Gleichzeitig wurden Gespräche mit den Kindern und Jugendlichen geführt, für die eine Familien-Unterbringung hilfreich und geeignet schien, denn nicht jeder geflüchtete Jugendliche wünscht sich die Unterbringung in einer Familie. Diese Schnittstelle ist eine besonders sensible, weil die Familien und die Jugendlichen zusammenpassen sollten, auch im Hinblick auf ihre jeweiligen Erwartungshaltungen. Eine Familie mit noch so gutem Willen kann aus ganz verschiedenen Gründen für ein bestimmtes Kind trotzdem nicht die richtige sein.

 

Stefanie Ruffen hat durch ihren Kontakt mit anderen Gasteltern ganz unterschiedliche Geschichten gehört: „In den meisten Familien ist das Konzept gut aufgegangen, aber es gibt natürlich auch Fälle, in denen es dann doch nicht passt“, erzählt sie. „Und manchmal stellt sich das dann erst im Laufe der Zeit heraus. Wenn es gar nicht funktioniert, dann gibt es aber natürlich immer die Möglichkeit, auch die Reißleine zu ziehen – für beide Seiten. Und es ist auch schon von beiden Seiten aus vorgekommen. Meist aber läuft es gut, auch durch die Vorbereitungsphase mit ausgiebigem Kennenlernen. Wir haben Mahdi mal erst in seiner Wohngruppe persönlich kennengelernt. Er hatte sogar einen Kuchen gebacken, nach Rezept von seiner Mutter. Danach haben wir alle zusammen verschiedene Sachen gemeinsam unternommen, die Jungs waren auch noch einmal dort zu einem Fußballturnier. Da bekommt man dann im Laufe der Zeit schon ein Gefühl dafür, ob es passt. Das tat und tut es bei uns.“ Und das ist beiden Seiten auch deutlich anzumerken.

Ein neuer Alltag

Kurz nach dem schon gemeinsam gefeierten Karneval konnte Mahdi einziehen. Das Zusammenleben wird auch weiterhin in „Hilfeplangesprächen“ mit dem Amtsvormund und den Betreuerinnen vom Jugendamt begleitet – und auch hier stimmt die Chemie.

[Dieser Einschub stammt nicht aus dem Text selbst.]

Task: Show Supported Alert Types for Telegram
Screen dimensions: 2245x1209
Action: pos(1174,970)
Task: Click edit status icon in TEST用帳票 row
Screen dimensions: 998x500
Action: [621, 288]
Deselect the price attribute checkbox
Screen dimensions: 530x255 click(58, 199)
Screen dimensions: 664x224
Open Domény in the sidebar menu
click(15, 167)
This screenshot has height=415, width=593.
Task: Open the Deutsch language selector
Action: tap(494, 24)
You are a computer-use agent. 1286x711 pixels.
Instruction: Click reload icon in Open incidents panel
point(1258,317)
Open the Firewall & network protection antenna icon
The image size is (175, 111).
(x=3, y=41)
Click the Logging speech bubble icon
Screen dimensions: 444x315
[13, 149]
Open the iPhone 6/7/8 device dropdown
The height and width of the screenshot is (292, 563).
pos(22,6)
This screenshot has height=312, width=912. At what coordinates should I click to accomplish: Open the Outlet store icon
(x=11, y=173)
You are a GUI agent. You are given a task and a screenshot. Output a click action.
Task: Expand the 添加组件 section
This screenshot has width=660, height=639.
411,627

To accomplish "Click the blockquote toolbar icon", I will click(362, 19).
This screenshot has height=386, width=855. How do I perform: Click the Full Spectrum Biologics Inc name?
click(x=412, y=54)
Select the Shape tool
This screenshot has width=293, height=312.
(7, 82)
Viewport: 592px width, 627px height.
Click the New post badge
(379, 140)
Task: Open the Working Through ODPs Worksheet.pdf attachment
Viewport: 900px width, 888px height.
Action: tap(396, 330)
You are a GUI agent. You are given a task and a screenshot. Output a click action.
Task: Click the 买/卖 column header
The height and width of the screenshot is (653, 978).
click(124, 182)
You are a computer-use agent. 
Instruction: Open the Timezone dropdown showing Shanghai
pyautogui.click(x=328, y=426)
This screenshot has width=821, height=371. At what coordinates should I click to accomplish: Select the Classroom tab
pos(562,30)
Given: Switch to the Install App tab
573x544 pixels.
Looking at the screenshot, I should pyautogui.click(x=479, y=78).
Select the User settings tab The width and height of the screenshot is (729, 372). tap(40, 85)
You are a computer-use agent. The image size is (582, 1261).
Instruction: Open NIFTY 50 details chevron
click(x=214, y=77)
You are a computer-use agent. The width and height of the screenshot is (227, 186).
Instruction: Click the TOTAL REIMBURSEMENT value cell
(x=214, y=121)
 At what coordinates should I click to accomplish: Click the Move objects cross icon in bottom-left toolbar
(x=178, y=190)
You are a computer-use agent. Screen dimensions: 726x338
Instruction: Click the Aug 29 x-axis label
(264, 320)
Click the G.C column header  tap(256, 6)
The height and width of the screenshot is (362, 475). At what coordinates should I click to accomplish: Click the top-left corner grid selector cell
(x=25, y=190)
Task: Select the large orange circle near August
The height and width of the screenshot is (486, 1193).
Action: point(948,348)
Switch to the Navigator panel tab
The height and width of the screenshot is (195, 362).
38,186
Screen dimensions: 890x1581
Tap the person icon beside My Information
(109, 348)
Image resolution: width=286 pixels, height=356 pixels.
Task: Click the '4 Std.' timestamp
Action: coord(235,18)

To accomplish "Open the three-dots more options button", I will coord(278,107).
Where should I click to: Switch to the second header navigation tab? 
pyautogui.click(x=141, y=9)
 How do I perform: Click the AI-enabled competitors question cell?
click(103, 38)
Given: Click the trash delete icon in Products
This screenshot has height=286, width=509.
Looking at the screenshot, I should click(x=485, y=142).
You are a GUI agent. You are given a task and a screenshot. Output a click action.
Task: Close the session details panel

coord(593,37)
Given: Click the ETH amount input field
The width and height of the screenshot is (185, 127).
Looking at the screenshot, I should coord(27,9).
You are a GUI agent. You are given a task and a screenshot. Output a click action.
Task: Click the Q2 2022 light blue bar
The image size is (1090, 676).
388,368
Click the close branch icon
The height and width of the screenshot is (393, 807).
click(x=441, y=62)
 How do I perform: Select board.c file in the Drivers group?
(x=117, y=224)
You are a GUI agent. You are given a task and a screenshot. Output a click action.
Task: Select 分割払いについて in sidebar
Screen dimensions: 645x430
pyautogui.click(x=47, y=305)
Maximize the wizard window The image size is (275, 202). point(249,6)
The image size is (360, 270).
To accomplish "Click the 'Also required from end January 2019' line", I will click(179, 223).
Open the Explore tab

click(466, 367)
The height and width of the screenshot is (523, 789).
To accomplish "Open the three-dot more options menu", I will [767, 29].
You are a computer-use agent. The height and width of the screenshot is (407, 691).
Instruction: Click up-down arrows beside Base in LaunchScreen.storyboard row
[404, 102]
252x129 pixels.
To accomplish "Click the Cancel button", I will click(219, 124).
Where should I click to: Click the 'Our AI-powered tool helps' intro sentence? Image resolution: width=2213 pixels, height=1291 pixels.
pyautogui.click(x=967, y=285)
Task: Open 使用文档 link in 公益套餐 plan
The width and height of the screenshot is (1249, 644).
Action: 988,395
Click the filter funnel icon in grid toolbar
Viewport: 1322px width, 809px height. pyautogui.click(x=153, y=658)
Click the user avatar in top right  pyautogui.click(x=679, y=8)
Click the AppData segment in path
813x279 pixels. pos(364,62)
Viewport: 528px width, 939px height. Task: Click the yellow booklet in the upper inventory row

Dank des Unterrichts in der Vorbereitungsklasse und des Umstands, dass Mahdi schnell lernt, funktionierte die Verständigung recht gut – und mit der Zeit immer besser. Doch da die Zuteilung der Jugendlichen auf die Schulen nach dem Zufallsprinzip erfolgt, bemühte sich Stefanie Ruffen bald um einen Schulwechsel. „In der neuen Schule ist Mahdi besser aufgehoben“, erzählt sie. „Er ist vor kurzem auch aus der Vorbereitungsklasse ,rausgeflogen‘, weil er dafür zu gut Deutsch spricht, und besucht nun eine Regelklasse auf einem Gymnasium.“

Doch bei allem Schönen ist klar, dass Mahdis eigene Familie weit weg ist und es bis auf weiteres auch bleiben wird. Wegen ihrer liberalen Einstellung und Lebensweise in Afghanistan von den Taliban bedroht, floh die Familie gemeinsam in den Iran. Beim Versuch, zusammen mit anderen Flüchtenden die iranisch-türkische Grenze zu überqueren, wurde die Familie getrennt. Mahdi schloss sich einer Gruppe an, die über die Balkanroute weiterzog, doch seine Eltern und die vier jüngeren Geschwister blieben im Iran, wo sie immer noch leben. Erst nach und nach erzählt Mahdi Bruchstücke dieser Erlebnisse, und so setzt sich das Puzzle für Stefanie Ruffen mit der Zeit immer deutlicher zusammen.
Ein regelmäßiger Kontakt ist immerhin dank des Internets täglich über Skype möglich. Und lässt sogar so etwas wie virtuelle Nähe entstehen, denn über die digitale Zuschaltung kochten Mutter und Gastmutter auch schon zusammen Mahdis Lieblingsgericht „Bolani“.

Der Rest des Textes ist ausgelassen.